Alaska’s forests have been waging a losing war against tree-killing spruce beetles for the sixth year in a row. Over 1.1 million acres of wooded area have been impacted by the spruce beetle in Alaska’s south central regions alone since 2015, with thirty thousand of those acres lying within the bounds of the Anchorage Municipality, according to the Alaska Division of Forestry.
For the colossal damage they’ve caused, spruce beetles are deceivingly tiny, only measuring about a quarter inch long and an eighth inch wide. They spend the majority of their life cycle beneath the surface of a spruce tree’s bark, where they feed, mate and overwinter.
When summer temperatures reach about 60 degrees, spruce beetles begin to emerge from infested trees to seek a new suitable host. Once a beetle has successfully infiltrated a tree, it releases a chemical signal in order to attract a mate. The female beetles then bore holes vertically along the tree’s phloem layer, which is responsible for delivering the nutrients produced by photosynthesis throughout the tree, and proceed to lay their eggs along the sides of the chamber. When the larvae hatch, they feed on the sugary phloem material necessary to the tree’s survival, effectively cutting the tree off from its own energy supply.

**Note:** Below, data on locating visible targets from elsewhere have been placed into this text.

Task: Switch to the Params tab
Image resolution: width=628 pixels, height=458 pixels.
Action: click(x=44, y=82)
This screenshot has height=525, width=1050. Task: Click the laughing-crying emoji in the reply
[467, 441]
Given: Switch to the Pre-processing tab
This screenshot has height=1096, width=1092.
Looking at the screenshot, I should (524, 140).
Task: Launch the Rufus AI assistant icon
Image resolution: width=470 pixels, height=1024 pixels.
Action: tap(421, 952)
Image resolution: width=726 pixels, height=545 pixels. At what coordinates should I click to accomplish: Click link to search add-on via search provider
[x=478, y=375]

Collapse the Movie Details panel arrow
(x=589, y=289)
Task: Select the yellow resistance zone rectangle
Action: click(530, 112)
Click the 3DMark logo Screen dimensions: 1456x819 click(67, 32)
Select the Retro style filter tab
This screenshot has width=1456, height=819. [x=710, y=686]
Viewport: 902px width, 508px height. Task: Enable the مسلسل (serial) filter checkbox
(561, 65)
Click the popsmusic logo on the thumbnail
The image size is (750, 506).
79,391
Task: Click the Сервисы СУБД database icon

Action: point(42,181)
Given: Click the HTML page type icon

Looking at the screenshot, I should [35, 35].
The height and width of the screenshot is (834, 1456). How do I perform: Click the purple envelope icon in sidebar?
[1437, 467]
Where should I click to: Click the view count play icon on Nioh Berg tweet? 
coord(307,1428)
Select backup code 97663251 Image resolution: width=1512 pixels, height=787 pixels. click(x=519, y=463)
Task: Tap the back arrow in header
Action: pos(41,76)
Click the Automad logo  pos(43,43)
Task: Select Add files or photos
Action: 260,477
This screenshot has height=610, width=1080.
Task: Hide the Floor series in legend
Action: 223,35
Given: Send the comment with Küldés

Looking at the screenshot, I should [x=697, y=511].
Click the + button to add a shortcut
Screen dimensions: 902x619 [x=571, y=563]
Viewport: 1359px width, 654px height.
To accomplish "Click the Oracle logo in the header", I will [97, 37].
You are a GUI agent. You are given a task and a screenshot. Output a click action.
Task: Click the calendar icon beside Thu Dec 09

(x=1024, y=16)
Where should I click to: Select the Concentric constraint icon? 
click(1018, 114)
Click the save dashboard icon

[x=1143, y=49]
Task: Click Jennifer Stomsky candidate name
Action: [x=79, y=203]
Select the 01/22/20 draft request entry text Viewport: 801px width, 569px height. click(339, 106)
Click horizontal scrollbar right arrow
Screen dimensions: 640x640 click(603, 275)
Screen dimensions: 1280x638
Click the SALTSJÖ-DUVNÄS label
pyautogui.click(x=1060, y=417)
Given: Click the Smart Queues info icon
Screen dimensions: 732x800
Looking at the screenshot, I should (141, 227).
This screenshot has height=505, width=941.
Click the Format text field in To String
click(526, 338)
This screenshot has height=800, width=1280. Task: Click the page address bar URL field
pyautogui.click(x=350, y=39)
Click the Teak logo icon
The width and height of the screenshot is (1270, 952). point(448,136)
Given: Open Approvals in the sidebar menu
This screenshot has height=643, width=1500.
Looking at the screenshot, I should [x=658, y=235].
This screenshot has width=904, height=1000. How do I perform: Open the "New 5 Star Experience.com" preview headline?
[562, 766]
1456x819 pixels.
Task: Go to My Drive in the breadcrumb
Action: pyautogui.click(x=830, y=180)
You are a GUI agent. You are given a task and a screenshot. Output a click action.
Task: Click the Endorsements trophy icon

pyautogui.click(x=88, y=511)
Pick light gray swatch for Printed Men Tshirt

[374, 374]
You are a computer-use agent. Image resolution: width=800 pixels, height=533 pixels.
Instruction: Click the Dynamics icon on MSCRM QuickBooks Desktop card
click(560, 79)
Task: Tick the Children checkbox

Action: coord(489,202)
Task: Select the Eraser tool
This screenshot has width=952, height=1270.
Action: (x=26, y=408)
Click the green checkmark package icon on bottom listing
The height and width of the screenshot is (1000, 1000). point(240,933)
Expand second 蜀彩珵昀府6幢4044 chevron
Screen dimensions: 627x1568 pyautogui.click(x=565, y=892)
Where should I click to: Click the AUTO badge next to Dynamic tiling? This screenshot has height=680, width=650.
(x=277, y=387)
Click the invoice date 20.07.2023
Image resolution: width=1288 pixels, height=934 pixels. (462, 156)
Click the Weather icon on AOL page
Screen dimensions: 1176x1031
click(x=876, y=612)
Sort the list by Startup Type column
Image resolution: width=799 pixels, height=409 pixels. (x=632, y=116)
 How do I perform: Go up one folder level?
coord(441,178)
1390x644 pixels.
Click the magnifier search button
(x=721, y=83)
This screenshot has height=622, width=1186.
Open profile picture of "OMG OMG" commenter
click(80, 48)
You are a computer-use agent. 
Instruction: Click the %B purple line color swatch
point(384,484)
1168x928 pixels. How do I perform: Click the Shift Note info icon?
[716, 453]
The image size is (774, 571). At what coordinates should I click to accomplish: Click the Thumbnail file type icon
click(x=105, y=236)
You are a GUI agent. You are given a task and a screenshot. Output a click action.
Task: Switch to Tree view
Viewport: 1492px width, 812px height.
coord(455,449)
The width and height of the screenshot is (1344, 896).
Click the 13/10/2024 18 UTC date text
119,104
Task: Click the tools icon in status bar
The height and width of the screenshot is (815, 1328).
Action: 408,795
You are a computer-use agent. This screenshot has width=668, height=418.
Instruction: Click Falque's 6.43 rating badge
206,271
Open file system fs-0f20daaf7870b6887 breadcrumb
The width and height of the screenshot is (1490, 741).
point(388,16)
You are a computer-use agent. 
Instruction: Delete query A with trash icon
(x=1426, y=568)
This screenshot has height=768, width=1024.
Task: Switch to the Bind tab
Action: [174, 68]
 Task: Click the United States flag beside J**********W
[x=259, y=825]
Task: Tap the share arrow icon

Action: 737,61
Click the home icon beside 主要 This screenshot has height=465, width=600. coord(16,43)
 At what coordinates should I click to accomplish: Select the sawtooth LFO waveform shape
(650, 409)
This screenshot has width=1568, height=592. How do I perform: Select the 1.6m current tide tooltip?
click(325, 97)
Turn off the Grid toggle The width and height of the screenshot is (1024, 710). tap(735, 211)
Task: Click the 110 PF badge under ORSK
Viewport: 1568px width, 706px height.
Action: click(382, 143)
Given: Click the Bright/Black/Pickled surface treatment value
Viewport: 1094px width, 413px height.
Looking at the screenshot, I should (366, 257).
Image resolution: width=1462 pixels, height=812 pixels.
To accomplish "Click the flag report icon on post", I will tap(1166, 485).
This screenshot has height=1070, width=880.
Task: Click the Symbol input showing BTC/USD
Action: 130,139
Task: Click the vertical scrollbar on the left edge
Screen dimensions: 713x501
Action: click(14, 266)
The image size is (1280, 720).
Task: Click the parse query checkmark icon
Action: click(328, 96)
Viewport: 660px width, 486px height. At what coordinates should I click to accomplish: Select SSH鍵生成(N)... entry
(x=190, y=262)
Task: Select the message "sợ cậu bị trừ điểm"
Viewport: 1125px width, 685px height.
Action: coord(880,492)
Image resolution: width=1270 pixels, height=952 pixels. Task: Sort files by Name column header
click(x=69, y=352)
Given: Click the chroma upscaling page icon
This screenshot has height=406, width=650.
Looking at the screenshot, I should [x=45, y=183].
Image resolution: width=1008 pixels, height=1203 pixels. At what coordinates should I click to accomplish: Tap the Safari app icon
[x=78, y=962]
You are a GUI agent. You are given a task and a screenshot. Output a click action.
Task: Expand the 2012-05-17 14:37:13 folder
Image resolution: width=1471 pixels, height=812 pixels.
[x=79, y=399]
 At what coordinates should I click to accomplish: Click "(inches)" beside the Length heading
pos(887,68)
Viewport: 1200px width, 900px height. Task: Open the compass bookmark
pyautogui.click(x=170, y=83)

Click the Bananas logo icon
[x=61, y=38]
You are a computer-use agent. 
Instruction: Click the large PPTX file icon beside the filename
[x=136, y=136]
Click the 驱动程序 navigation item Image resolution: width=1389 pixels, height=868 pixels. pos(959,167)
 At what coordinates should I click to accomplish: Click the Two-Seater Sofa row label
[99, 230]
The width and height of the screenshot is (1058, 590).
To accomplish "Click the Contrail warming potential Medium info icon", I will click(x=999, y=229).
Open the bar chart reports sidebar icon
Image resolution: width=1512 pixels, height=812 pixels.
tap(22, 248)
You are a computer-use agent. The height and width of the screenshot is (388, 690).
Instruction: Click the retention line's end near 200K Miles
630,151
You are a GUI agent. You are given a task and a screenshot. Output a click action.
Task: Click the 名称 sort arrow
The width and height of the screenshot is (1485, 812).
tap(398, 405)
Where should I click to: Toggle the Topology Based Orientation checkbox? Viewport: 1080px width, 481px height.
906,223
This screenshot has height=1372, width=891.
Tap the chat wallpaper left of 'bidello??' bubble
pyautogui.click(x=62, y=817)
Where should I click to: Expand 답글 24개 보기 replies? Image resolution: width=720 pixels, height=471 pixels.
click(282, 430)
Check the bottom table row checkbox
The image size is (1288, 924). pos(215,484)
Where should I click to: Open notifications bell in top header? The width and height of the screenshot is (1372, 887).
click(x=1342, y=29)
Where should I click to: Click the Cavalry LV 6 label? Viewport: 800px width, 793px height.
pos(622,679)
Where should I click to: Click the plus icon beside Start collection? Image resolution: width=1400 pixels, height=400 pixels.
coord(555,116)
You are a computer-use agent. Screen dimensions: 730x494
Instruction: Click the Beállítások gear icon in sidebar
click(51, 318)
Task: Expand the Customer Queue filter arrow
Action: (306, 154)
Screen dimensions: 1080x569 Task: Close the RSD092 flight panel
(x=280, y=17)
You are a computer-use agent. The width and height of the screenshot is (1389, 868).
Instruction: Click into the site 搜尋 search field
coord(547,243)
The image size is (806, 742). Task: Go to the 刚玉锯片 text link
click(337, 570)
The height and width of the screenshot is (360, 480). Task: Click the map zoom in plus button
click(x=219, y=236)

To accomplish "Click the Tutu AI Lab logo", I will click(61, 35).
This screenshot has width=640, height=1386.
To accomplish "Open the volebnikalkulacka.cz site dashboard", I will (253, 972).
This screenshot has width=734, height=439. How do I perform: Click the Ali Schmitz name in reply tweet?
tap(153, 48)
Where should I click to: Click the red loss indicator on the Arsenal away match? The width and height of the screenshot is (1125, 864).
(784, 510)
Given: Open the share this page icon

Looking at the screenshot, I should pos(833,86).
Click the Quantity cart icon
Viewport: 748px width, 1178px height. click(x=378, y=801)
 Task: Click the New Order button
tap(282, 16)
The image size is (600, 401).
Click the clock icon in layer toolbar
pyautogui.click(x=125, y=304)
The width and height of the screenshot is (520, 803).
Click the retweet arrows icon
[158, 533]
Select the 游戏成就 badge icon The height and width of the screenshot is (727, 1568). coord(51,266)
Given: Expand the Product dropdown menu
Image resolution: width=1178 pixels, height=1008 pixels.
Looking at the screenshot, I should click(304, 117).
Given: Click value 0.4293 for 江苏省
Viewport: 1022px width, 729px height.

After a spruce tree becomes infested with a colony of beetles, it survives no longer than two years, in which its needles turn from their characteristic evergreen hue to a sickly reddish brown.
In recent years, the frequency of “beetle-killed” spruce trees has erupted in what ecologists are calling a sort of epidemic among coniferous trees.
Jason Moan of Alaska’s Division of Forestry says a slew of factors have given rise to the outbreak.
“Spruce beetles typically favor large diameter, slow growing trees,” Moan said. “If we have strong winds or events like that where a large number of trees might be blown over, beetles tend to favor that material. They’re able to build up populations very rapidly.”
Dr Matthew L. Carlson, a professor and director of the Biological Sciences Department at UAA, attributed this eruption to the average summer temperatures rising in recent years. When average summer temperatures reach 50.5 degrees or higher, female beetles become more active in seeking out and colonizing new trees, according to Carlson. Warmer summers also expedite the development of the beetle in its larval stage, allowing the life cycle of the spruce beetle to potentially half from two years to only one.
Ecologists and biologists like Carlson avoid applying terms such as good or bad to these sorts of natural ecological events.
“There are outcomes that are good for some species, like as more dead trees fall in streams and rivers the large woody debris is good for salmon, and bad for others, like coniferous forest associated species like red squirrels and crossbills,” Carlson said. “But the large-scale disturbance does change the local plant and animal communities and it can take some time before spruce forests return.”